- Task instructions:
Can you copy the lines below word for word, from the line containing "This screenshot has" through the last line, leaving out the pictures?

##########

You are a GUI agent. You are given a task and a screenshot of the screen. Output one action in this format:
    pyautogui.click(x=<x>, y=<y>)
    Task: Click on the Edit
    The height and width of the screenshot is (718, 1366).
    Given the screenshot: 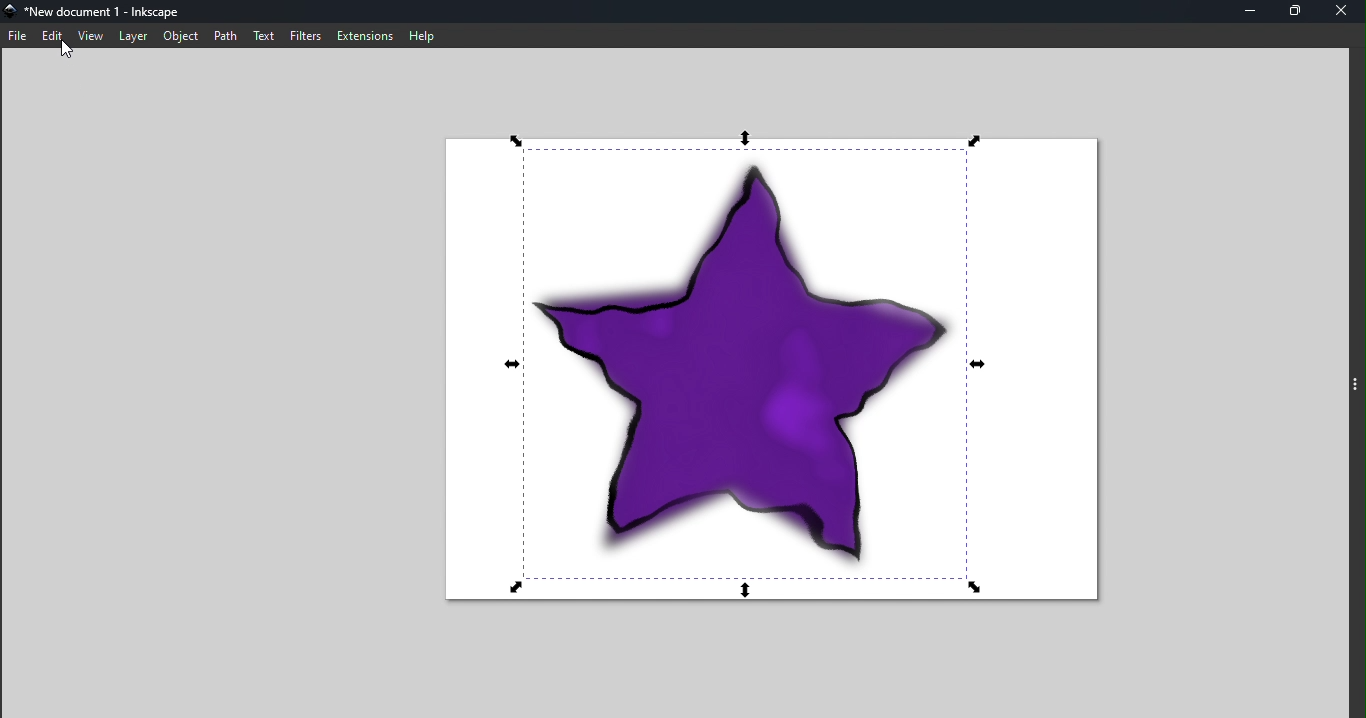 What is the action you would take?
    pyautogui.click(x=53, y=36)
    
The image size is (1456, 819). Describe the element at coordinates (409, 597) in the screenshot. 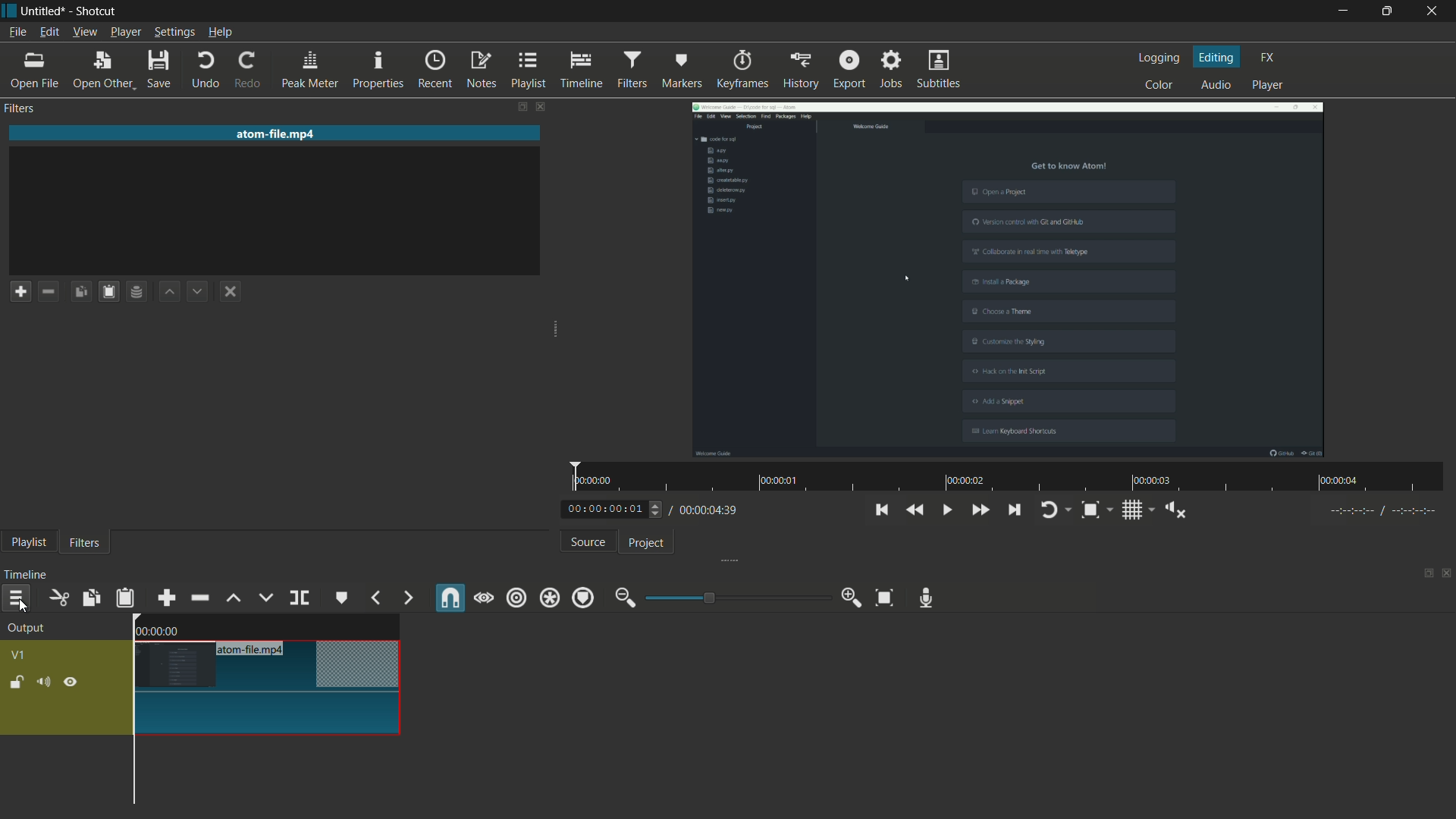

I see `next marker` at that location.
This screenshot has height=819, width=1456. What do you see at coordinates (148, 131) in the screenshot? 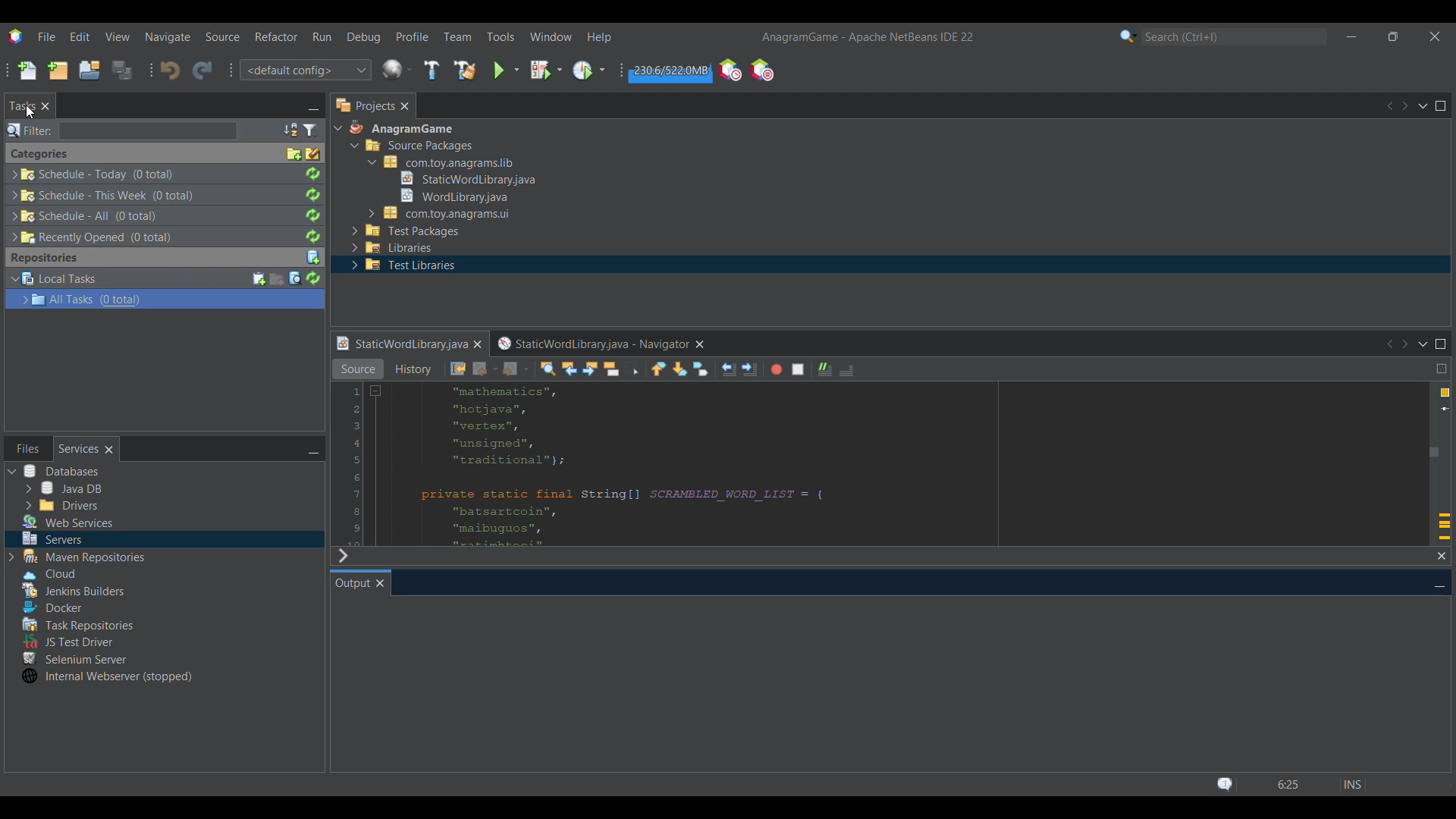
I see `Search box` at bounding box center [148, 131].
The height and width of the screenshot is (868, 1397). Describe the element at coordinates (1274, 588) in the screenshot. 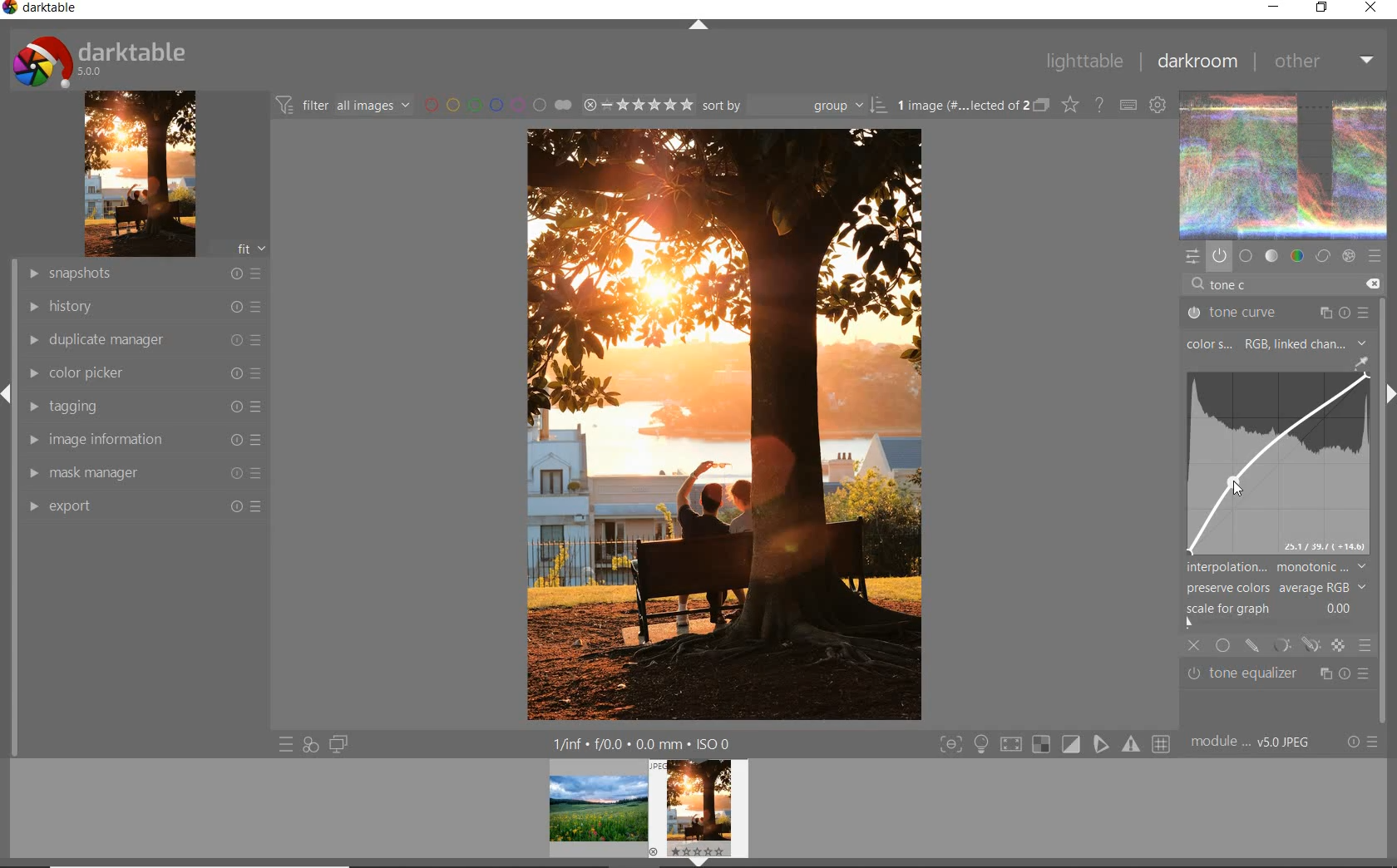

##########

- Reply:
This screenshot has height=819, width=1456. What do you see at coordinates (148, 131) in the screenshot? 
I see `Search box` at bounding box center [148, 131].
The height and width of the screenshot is (868, 1397). Describe the element at coordinates (1274, 588) in the screenshot. 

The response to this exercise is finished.